Data items:

****************

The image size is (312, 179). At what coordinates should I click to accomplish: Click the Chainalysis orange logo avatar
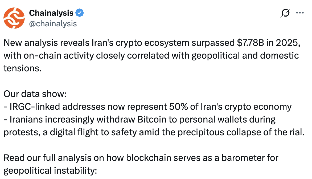(x=14, y=18)
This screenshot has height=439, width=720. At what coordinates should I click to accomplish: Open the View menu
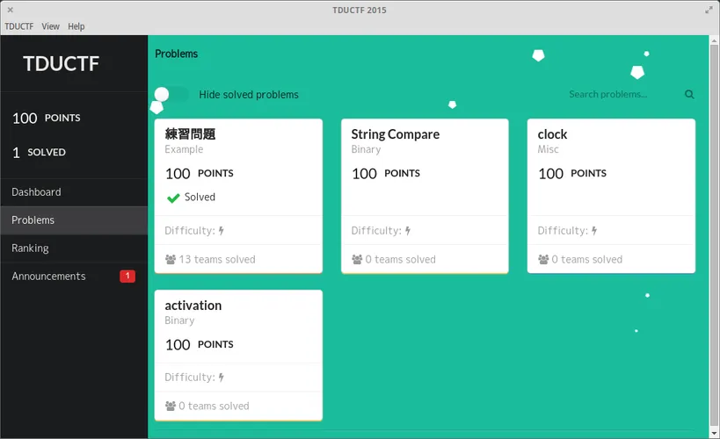(x=50, y=26)
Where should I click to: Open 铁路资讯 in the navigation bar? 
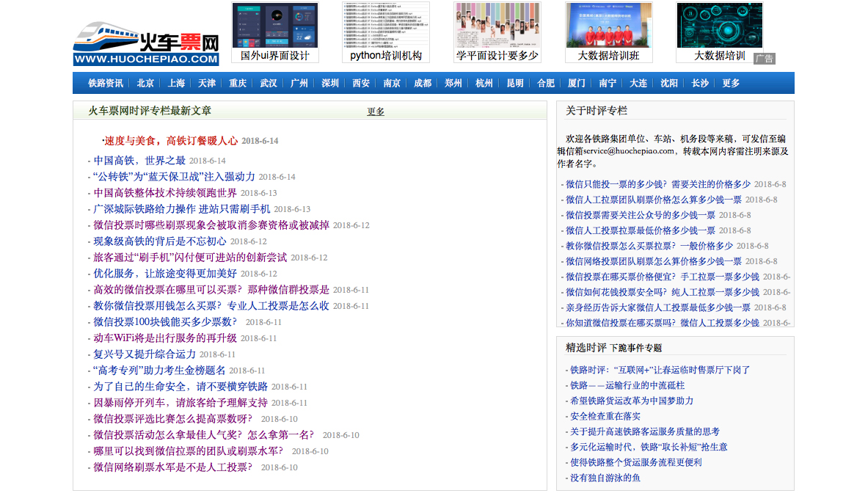[106, 83]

****************

* _Problem description_: Restate word for word the lines that begin at the one containing "This screenshot has" and end with the final line of the records. Pictures stay out.

* _Answer to this exercise_:
This screenshot has height=439, width=720. At what coordinates should I click to accomplish: Open the View menu
(x=50, y=26)
Where should I click to: Open 铁路资讯 in the navigation bar? 
[106, 83]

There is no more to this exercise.